Archbishop Angelo Bagnasco, the leader of the Italian Bishops' Conference, has now received his second death threat — 3 bullets this time — from an anonymous militant homosexual activist enraged at the Catholic Church's campaign to defeat civil union legislation in Italy.
The package arrived Saturday at the Genoese Archdiocese. The first mailed threat had contained just one bullet.
Police, however, told the Associated Press that they did not believe the danger to the Archbishop's life had escalated. Parishioners, on the other hand, observed Bagnasco accompanied by four bodyguards near the altar at the Cathedral on Sunday.
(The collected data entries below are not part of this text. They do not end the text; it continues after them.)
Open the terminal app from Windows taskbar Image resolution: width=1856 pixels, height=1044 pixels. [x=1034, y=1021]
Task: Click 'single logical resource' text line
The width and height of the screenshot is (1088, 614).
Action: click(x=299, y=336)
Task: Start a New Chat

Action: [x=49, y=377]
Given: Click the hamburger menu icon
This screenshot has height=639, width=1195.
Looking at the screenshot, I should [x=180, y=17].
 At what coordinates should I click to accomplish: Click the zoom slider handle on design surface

Bagnasco previously was guarded by just two.
The Archbishop has required armed security from the police since activists scrawled threatening graffiti on his cathedral and other buildings across Genoa in April. "Death to Bagnasco" and "Shame on you, Bagnasco" were spray painted on the buildings, along with insults against Pope Benedict XVI.
The death threats began after Bagnasco openly questioned the government's rationale for giving homosexual couples the benefits of marriage on the basis of protecting consenting sexual relationships.
"Why not say no to various forms of living together, to the creating of alternative forms of the family?" Archbishop Bagnasco said. "Why not say no to the incest of a brother and a sister who live together and have children in Great Britain? Why not say no to the party of pederasts in Holland?"
Archbishop Bagnasco has continued to lead the campaign against "civil union" legislation at the encouragement of Pope Benedict XVI. The legislation proposed by the Prodi government would give legal rights enjoyed by married couples to unmarried homosexual and heterosexual couples without the name of "marriage". The Catholic Church has said this legislation would do grave harm to the family and further undermine sexual morality in Italy.